Playing with Fashion MNIST

Recently, the researchers at Zalando, an e-commerce company, introduced Fashion MNIST as a drop-in replacement for the original MNIST dataset. Like MNIST, Fashion MNIST consists of a training set consisting of 60,000 examples belonging to 10 different classes and a test set of 10,000 examples. Each training example is a gray-scale image, 28x28 in size. The authors of the work further claim that the Fashion MNIST should actually replace MNIST dataset for benchmarking of new Machine Learning or Computer Vision models.

The rest of the post is organized as follows: We will first look at the differences between Fashion MNIST and MNIST, including performances of the model on each of the datasets. Then we will evaluate the following two claims made by the authors:

MNIST is too easy, overused and does not adequately represent the modern Computer Vision tasks and therefore needs to be replaced.
Fashion MNIST can act as a good drop in replacement for MNIST, since it does not have the above deficiencies.

What is MNIST Dataset?

MNIST dataset is a large dataset consisting of handwriting digits which is commonly used for training and benchmarking various Machine Learning and Computer Vision models. It consists of a dataset of about 60,000 training examples. Each training example is a grayscale image of a handwritten digit on 28x28 pixels. Each training examle has a label, indicating the digit the image corresponds to. Thus, there are 10 labels (0-9) in all. This dataset was intended to be used for benchmarking various machine learning classification algorithms. However, it’s very easy for classification algorithms to achieve near-human performance on this dataset. For example, a simple k-Nearest Neighbour algorithm can achieve an accuracy of 99%. With CNNs, the performance is even better, touching 99.8%.

Since it is easy to get good accuracy for classification tasks on MNIST dataset, it is often used as a “Hello World” of Machine Learning and Computer Vision. A lot of tutorials on introduction to Machine Learning often use this dataset as example. TensorFlow, for example, has a tutorial for building classification models for MNIST dataset using its framework. Kaggle had previously hosted a “Playground” competition on the same dataset.

To get a better idea about the images, here are few examples: MNIST

Enter Fashion MNIST

While releasing this dataset, researchers at Zalando made the following observations on MNIST (Source):

MNIST is too easy. Convolutional nets can achieve 99.7% on MNIST. Classic machine learning algorithms can also achieve 97% easily. Check out our side-by-side benchmark for Fashion-MNIST vs. MNIST, and read “Most pairs of MNIST digits can be distinguished pretty well by just one pixel.”

MNIST is overused.

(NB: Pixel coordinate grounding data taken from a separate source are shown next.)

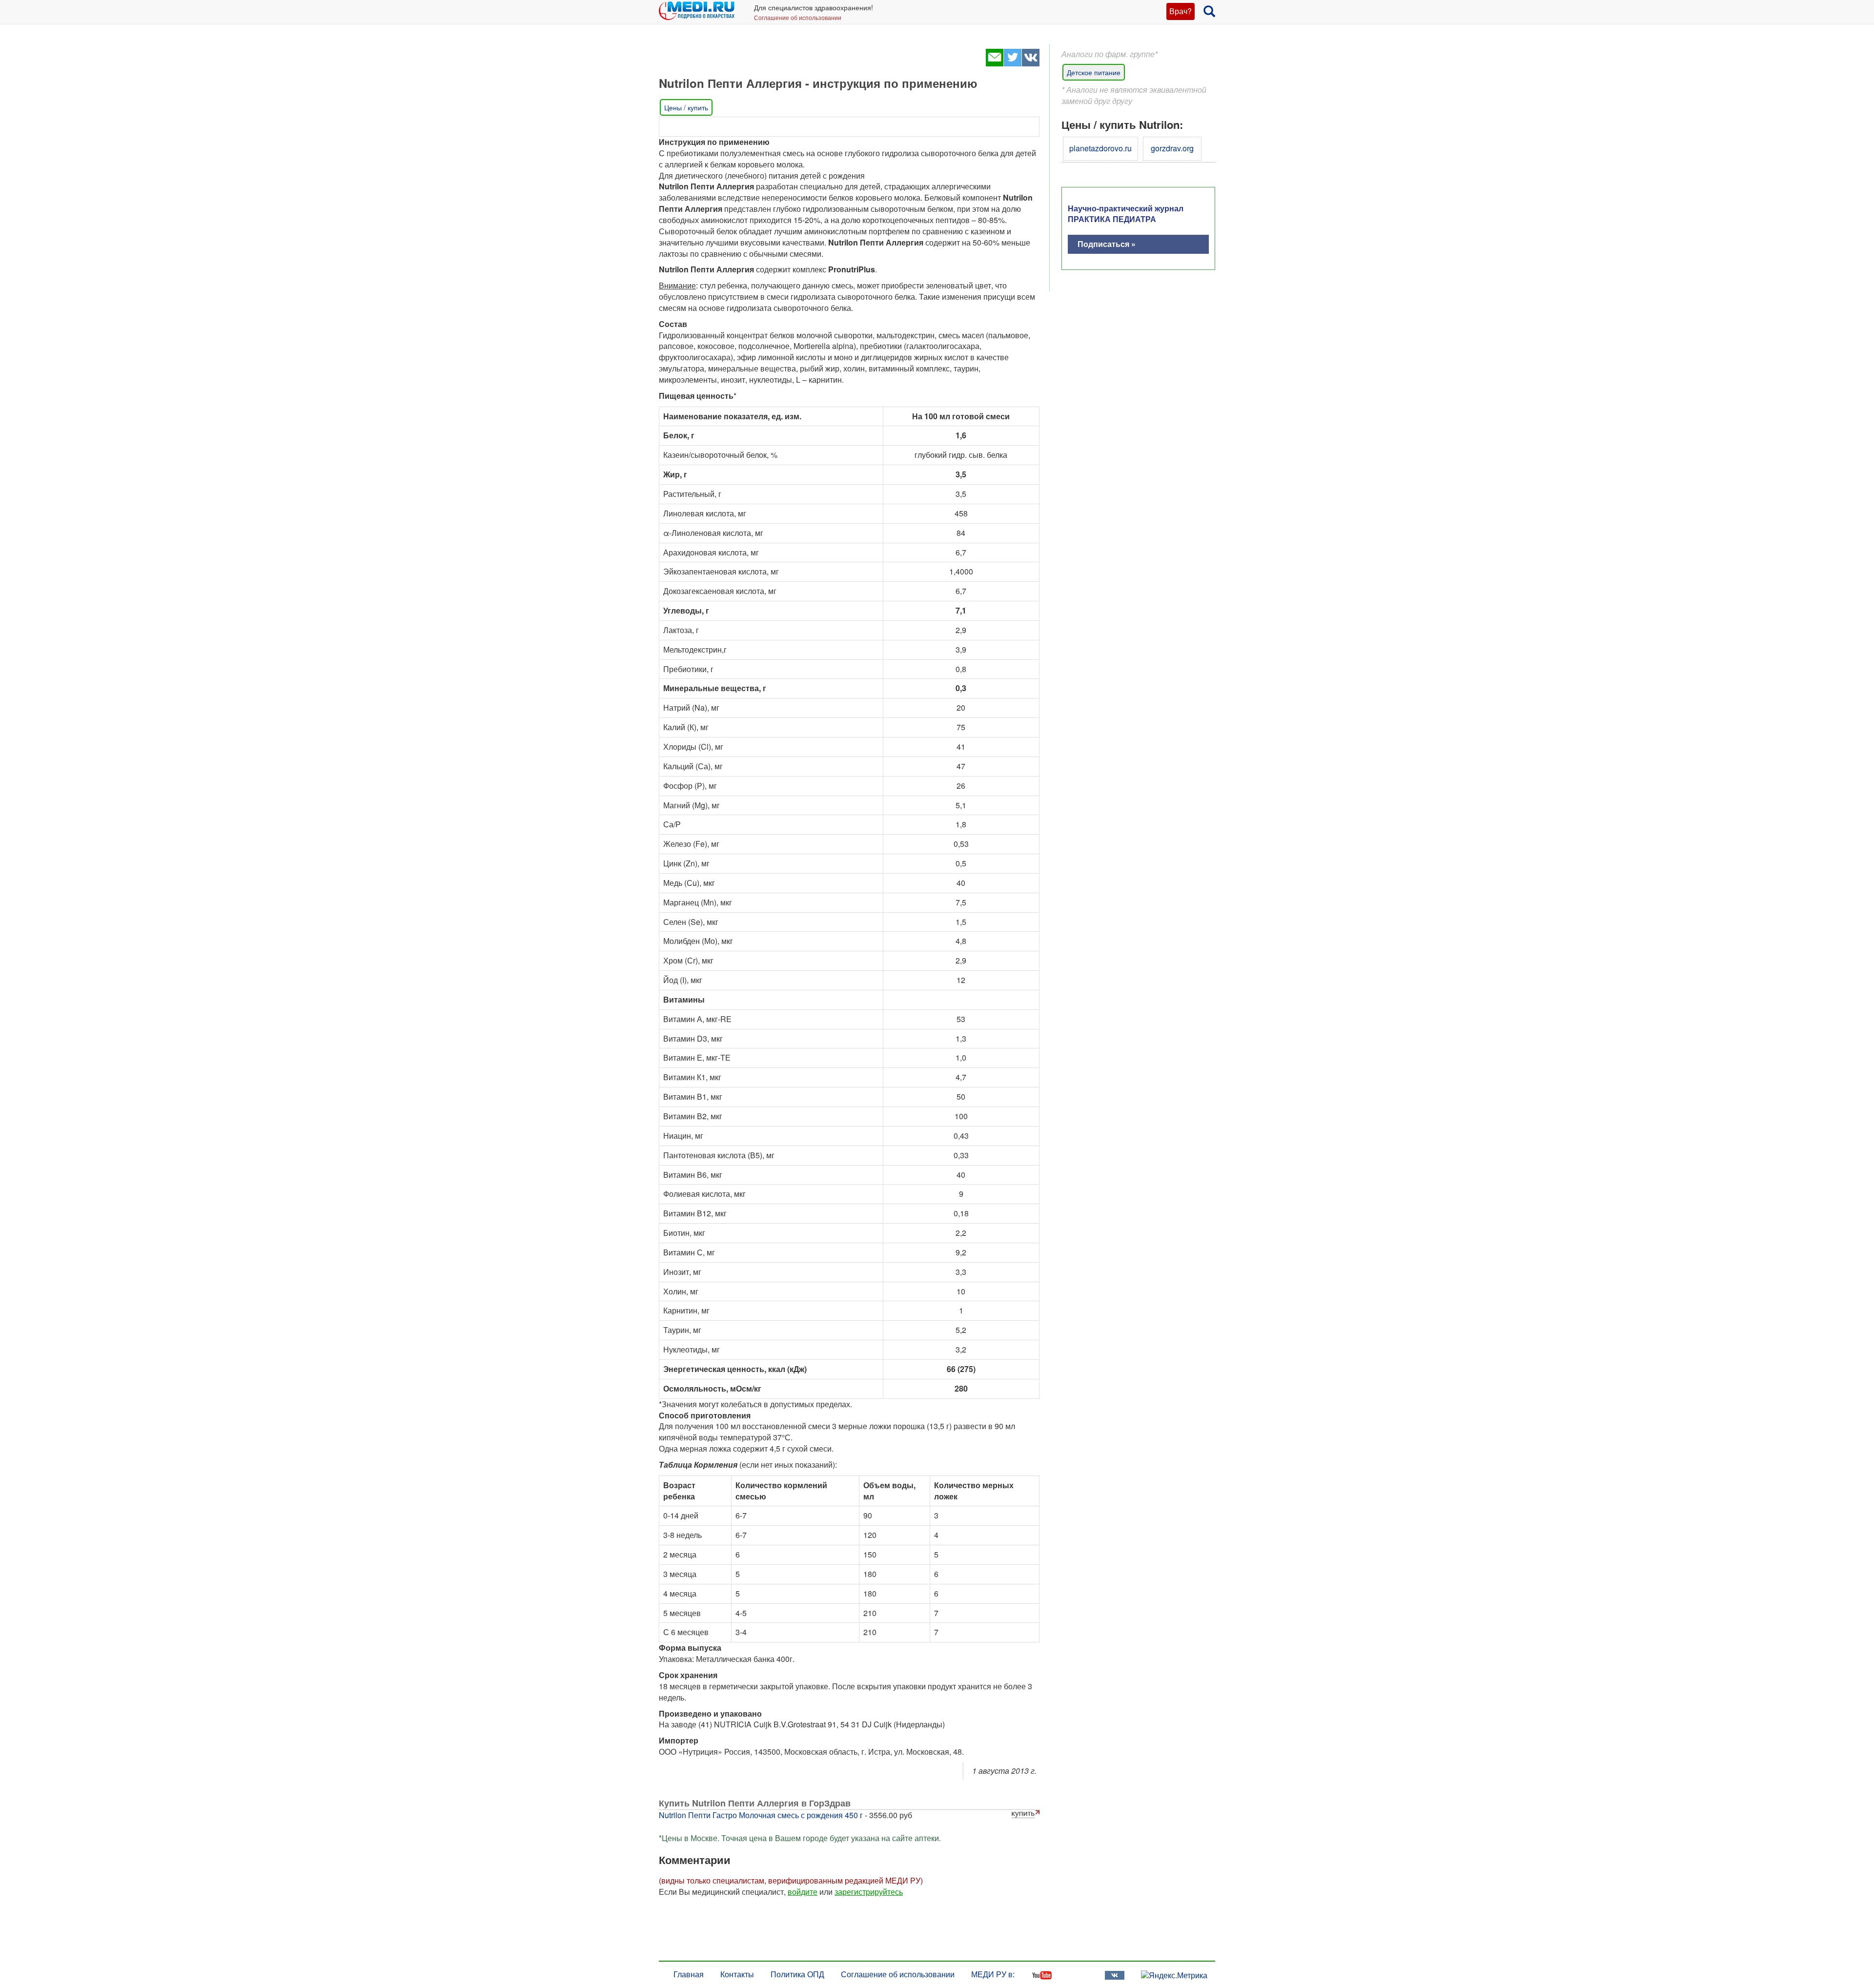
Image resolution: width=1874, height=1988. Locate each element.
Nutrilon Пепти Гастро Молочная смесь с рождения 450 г (761, 1815)
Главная (688, 1974)
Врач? (1180, 11)
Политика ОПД (797, 1974)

In this April 2017 Twitter thread, Google Brain research scientist and deep learning expert Ian Goodfellow calls for people to move away from MNIST.

MNIST can not represent modern CV tasks, as noted in this April 2017 Twitter thread, deep learning expert/Keras author François Chollet.

The researchers introduced Fashion-MNIST as a drop in replacement for MNIST dataset. The new dataset contains images of various clothing items - such as shirts, shoes, coats and other fashion items.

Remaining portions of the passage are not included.